Using the records that follow, count the lines containing the word "email" and give that number only.

[Dataset records]

· · · · ·

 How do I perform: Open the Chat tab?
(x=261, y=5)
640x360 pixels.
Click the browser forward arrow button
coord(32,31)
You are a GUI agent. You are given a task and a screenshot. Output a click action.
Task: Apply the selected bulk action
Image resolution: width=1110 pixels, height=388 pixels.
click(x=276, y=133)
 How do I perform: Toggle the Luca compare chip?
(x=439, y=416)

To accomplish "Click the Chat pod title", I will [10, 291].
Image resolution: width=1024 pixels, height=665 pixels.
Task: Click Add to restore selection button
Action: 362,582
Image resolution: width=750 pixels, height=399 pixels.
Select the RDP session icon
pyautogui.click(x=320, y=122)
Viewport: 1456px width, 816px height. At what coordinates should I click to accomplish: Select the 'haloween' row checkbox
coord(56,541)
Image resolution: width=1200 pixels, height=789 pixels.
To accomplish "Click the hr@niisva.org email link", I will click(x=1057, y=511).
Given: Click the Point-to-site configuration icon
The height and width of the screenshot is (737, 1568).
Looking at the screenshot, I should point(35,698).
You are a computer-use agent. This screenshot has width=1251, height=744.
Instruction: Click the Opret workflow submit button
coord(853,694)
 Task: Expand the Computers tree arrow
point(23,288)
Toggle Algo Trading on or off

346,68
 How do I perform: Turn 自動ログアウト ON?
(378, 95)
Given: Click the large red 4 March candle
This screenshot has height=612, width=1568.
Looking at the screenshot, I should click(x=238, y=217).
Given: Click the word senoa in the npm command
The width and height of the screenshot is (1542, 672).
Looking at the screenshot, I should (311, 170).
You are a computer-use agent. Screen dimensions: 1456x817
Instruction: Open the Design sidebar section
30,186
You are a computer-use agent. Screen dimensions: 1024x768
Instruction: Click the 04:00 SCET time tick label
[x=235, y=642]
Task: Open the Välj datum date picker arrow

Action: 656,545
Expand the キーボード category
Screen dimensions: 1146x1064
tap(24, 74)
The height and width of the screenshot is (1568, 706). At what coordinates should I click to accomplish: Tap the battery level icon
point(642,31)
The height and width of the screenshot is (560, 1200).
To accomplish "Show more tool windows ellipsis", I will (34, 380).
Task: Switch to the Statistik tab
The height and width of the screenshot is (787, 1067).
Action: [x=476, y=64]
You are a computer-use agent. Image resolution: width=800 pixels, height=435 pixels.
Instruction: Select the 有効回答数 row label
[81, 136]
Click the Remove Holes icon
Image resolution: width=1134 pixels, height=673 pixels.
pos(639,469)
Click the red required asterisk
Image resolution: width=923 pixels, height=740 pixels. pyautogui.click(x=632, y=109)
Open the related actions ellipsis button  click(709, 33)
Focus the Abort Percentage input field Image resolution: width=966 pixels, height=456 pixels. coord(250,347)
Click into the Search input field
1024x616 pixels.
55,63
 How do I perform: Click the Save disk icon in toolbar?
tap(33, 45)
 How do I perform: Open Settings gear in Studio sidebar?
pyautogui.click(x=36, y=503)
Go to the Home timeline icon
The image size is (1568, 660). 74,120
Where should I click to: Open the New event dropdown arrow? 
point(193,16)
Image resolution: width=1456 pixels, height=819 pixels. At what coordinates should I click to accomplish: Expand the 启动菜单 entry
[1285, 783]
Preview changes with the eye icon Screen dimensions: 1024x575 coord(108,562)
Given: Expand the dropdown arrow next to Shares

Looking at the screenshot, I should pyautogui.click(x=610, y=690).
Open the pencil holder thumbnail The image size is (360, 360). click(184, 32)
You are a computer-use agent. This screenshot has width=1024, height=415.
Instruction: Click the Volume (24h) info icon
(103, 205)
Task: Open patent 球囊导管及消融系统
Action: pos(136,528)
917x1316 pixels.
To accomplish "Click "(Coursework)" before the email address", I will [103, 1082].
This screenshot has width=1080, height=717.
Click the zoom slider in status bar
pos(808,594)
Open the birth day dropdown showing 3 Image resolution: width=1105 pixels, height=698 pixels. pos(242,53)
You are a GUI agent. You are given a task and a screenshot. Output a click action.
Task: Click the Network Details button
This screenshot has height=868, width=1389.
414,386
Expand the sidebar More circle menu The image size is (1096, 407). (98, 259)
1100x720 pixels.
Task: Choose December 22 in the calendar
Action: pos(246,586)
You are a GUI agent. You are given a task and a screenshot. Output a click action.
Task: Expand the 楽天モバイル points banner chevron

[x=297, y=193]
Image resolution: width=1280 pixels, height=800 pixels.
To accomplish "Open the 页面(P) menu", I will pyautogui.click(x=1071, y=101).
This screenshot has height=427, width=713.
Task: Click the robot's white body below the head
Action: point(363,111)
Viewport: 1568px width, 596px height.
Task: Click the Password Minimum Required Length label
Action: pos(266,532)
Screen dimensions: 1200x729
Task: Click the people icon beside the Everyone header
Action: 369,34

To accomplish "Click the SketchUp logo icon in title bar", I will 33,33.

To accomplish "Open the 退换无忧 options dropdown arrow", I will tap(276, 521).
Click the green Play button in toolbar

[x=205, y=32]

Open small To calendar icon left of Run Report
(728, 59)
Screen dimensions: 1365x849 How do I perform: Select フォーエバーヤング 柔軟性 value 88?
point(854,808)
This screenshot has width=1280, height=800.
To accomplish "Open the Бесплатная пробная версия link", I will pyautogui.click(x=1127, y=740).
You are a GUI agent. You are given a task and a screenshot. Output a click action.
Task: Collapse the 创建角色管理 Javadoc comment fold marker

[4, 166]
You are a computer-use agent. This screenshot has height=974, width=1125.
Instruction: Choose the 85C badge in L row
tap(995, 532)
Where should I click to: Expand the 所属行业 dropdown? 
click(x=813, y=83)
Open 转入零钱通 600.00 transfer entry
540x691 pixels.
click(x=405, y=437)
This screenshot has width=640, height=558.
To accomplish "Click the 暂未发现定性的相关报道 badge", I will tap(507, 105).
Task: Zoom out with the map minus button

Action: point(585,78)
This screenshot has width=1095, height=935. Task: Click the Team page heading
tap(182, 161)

· · · · ·

> Output of the exercise
2